Juma and Said are good friends. Yesterday they fought when playing football. They want to be friends again, but they are not sure how to start.

Sara and Alberto are becoming good friends. However, Alberto thinks that a relationship between a boy and a girl should be more than just talking about school and what they want to do in life.

A girl has come to stay in Thabile’s house from a place where there is war. Sara welcomed her warmly, but the girl wants Sara to be with her all the time as she feels nervous when she is on her own. Sara wants more time to do her school work and be with her friends.

Alexei lives with his father and stepmother. He is angry that his mother is no longer there and has difficulty in accepting his stepmother, especially when she does things differently (cooking, dressing etc.) from his mother. However, he is trying to build a better relationship.

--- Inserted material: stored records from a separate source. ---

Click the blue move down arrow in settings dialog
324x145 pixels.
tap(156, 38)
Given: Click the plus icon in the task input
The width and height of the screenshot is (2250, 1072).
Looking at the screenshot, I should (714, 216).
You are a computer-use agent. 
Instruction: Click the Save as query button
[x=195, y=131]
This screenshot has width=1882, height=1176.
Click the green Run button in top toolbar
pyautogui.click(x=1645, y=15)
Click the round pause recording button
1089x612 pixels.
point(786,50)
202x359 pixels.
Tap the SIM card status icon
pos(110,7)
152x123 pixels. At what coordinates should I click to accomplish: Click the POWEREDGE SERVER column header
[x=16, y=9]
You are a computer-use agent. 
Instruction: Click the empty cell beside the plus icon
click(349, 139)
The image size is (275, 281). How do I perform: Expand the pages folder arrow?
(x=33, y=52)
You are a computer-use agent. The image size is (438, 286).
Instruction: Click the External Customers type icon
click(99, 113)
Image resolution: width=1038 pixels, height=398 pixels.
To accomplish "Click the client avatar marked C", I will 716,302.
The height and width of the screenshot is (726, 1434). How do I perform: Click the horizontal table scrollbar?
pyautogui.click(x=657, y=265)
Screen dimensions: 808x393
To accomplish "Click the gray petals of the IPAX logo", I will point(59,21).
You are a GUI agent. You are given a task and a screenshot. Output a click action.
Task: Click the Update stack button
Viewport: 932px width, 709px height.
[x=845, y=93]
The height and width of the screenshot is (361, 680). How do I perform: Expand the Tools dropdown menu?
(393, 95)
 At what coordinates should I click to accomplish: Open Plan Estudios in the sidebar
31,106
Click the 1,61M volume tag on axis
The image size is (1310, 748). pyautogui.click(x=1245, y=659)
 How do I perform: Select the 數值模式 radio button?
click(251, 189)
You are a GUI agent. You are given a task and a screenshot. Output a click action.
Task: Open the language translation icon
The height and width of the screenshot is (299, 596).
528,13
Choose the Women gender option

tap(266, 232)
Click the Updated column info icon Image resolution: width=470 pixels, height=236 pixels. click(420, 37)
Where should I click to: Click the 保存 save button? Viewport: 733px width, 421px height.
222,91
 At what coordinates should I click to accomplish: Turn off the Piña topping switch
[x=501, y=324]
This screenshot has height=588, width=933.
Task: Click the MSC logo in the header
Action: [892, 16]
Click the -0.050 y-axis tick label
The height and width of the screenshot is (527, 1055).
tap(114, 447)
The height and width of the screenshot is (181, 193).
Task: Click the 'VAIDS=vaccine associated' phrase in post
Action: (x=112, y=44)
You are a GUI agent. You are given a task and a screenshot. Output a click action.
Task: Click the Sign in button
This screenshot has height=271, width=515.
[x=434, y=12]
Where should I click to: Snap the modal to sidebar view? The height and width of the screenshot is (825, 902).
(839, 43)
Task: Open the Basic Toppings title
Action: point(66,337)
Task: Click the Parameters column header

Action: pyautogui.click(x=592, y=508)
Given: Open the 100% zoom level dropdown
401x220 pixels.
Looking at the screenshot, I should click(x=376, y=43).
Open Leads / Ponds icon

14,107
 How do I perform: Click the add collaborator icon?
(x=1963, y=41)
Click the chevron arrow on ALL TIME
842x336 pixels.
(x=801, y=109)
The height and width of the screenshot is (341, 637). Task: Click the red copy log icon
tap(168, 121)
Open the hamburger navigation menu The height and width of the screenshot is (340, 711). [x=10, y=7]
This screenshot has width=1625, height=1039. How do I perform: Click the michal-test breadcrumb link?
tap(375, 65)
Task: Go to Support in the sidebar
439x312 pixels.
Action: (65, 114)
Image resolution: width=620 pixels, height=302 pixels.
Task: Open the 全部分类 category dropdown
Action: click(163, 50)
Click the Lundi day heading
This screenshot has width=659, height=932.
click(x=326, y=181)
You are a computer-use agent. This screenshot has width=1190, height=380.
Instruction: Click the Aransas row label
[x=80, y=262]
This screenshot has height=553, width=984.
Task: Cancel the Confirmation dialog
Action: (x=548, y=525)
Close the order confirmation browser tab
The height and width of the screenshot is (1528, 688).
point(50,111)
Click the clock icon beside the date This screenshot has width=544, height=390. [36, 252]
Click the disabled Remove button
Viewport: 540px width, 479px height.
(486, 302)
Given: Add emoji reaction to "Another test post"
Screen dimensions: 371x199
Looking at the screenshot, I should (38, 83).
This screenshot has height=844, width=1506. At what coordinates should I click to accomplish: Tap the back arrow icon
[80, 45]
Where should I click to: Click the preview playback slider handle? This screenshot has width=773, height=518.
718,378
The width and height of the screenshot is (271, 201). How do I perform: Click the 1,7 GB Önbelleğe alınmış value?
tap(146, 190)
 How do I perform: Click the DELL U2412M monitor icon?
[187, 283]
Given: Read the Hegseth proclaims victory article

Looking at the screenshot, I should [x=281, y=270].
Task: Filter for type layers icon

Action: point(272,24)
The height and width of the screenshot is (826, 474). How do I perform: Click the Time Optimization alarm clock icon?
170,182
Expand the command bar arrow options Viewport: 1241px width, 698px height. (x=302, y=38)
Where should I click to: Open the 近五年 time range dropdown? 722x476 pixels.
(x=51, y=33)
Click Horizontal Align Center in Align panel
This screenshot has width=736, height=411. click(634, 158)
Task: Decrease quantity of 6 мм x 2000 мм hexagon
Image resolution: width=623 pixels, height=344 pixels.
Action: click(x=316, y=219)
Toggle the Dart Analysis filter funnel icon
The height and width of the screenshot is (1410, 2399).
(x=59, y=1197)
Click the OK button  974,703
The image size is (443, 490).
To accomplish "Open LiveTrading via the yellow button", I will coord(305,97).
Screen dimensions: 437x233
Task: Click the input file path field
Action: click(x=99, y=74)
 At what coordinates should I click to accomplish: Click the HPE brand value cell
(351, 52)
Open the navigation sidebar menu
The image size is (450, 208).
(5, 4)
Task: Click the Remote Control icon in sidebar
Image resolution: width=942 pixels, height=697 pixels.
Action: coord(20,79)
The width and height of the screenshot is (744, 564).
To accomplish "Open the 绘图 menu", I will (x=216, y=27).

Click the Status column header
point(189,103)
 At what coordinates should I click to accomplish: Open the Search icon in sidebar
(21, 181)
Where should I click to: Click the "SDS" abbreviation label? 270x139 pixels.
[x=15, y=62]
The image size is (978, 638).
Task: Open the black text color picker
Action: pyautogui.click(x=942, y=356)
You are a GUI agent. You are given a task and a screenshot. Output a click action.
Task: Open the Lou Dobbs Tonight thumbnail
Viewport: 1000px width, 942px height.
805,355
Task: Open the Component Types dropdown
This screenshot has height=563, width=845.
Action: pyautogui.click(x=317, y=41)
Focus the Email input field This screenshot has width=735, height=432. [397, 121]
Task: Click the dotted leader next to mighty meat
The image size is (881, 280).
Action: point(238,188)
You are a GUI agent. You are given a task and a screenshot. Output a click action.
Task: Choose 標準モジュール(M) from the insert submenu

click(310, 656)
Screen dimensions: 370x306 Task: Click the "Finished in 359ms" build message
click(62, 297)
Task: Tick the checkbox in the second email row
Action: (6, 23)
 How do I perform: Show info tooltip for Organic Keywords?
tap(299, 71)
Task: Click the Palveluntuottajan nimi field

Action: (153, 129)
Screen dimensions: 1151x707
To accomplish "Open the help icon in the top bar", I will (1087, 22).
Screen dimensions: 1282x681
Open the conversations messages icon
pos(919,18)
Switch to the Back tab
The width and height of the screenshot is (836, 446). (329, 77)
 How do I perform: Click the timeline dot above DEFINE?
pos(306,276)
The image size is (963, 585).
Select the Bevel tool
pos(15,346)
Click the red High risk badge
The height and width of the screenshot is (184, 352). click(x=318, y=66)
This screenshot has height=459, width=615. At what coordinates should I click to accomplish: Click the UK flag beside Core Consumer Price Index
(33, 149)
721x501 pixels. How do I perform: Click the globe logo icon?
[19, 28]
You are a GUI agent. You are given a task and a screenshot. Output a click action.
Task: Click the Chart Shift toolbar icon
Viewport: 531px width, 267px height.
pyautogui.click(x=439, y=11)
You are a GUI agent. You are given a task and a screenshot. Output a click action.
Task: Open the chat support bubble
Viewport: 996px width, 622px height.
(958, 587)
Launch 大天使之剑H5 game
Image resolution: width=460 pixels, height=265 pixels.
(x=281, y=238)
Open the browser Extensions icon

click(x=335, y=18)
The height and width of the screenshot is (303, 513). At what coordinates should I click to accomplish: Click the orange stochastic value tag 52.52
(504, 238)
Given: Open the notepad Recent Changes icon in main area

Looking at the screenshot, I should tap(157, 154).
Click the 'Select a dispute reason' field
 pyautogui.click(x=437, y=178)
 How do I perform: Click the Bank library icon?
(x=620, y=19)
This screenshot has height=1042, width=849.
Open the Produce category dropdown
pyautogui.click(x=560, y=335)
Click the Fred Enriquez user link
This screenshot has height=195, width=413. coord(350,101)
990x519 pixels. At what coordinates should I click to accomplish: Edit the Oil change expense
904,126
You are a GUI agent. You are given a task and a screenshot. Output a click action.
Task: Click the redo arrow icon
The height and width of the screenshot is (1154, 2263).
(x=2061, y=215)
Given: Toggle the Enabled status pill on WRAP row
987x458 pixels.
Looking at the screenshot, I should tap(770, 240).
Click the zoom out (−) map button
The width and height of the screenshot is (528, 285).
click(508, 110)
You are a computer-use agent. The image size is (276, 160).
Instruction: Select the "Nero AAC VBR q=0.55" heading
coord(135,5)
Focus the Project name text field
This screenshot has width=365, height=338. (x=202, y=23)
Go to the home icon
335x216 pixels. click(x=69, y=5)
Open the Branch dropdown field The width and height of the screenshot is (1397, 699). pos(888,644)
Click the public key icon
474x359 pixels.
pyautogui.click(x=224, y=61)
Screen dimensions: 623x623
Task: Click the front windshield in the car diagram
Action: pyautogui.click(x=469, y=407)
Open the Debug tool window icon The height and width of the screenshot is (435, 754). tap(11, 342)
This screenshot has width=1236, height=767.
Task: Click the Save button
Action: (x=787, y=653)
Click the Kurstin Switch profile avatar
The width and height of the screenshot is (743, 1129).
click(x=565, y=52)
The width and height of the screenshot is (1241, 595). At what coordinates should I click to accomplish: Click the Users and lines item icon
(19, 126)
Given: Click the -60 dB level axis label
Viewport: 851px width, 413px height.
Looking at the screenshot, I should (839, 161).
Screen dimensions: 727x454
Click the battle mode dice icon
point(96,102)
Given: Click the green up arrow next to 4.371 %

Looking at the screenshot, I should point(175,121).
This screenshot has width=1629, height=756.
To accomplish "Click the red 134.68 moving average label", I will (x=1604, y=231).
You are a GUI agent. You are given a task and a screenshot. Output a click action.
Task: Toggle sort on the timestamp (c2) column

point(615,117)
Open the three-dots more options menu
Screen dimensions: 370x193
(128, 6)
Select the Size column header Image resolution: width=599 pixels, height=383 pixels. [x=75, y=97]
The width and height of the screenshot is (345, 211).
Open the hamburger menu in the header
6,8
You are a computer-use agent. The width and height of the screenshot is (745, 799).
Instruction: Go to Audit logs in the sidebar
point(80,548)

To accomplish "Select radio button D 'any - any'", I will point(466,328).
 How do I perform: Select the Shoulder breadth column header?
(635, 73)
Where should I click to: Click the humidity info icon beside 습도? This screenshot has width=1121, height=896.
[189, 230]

Rashid is a lively boy who can be quite naughty. However, he feels that the teacher is always picking on him and punishing him for no reason. It’s not his fault when someone makes a good joke in class and he laughs!

  1. Each group discusses its case study and identifies two things the characters could do (from the list of six qualities) that will improve the relationships. They then develop these into a mini drama.

You can have a break here.

  1. Groups present their mini dramas in turn.
  2. Discuss them. Ask the group: which are the long-term and which the short-term relationships? What are the differences?
  3. Ask everyone to write on a sheet of paper about one relationship in their own lives they would like to improve. They should then list the various things they can do to improve it, using the behaviours from Activity 58.
  4. Ask them to share what they wrote with another person in the group and discuss further.
  5. Invite volunteers to share their relationship with the rest of the group.

Final Discussion:

  • If you had to give up one quality in your relationship with a parent or adult, which of the six would you be most willing to give up? Why? What about with a friend? Or a boy/girlfriend?
  • Which of the six qualities would you never be willing to give up? Why?
  • How can we develop these six qualities in our relationships?
  • How would you feel about a friend who does not respect you or who does not listen to your ideas and choices? What can you do about it?
  • How would you feel if an adult who is important to you does not understand you? What can you do about it?
  • When a relationship is going wrong, it is easy to blame the other for lacking the six qualities. How can you be sure that you are not the problem yourself?